Just next to the giraffe enclosure, Dar’s brother, his friend, his friend’s sister, and their dad waited in the long queue for the gondola. I thought to sneak me and Dar into the line at the last minute through a little fence separation…and we would have gotten away with it too, if it wasn’t for a meddling…park employee who waved us off. That left the long way…hey, you know what’s fun? Cutting in front of dozens of people while saying “Excuse me, my family is up ahead” while the kid whose hand you’re holding is screaming? Actually, it’s not fun.
But then we got to the gondola. Remarkably, Dar didn’t have a problem getting on. More remarkably, he loved it!
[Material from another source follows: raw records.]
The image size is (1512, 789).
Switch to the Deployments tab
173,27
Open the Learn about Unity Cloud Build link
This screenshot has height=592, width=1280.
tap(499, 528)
As the ski-lift-booth-like gondola rose above the zoo, rose to a panorama of the Bay Area, Dar smiled from ear to ear. I hadn’t seen him that happy during the recent week we were in Hawaii. I would have recommended an entire afternoon of gondola rides, except that he would have freaked during the 15-minute queues.
And then, something even rarer, and more wonderful. The gondola takes you to the Oakland Zoo’s new perch, or whatever they’re calling it, but anyway you get off and take stairs or an elevator up to a cafeteria. Dar’s brother loves elevators. While we were in this one, just after that gondola ride, Dar reached out to me and…hugged me. Just a big hug around my legs while he looked up at me and smiled. That…has almost never happened. Maybe never. I almost wanted to cry.
One other thing. At the cafeteria, I had to watch Dar like a hawk, because he will simply take other people’s food without asking. He approaches people so quickly…his days in such places may be numbered. And then, while the rest of us were looking at the view, Dar made this move where he tried to grab a kid’s doll. This kid was maybe 18 months old, one of two in a double-stroller, and to her credit her grip on that doll was like a vise. But the dad pushing the stroller looked at me like Dar had slapped his daughter in the face. He literally made his mouth move into the deepest possible frown. I was so busy pulling Dar away, I didn’t even make time to say more than “sorry” – no “he’s autistic” or similar.
Later that day, when I was juggling plates trying to keep Dar near his brother and our others – sometimes that was easy, other times it was torture – I thought I saw that Dad out of the corner of my eye. And then still later, when Dar was doing his usual dirt-digging, that Dad walked past me with the double-stroller and gave me this big, very knowing smile. It was like, he had spent the last few hours figuring out Dar’s condition. And now he wanted to give me some reassurance. I thought it was a very nice gesture.
I know Blanche Dubois wrapped up by saying “I have always relied upon the kindness of strangers.”
I can’t rely on that. But it’s nice.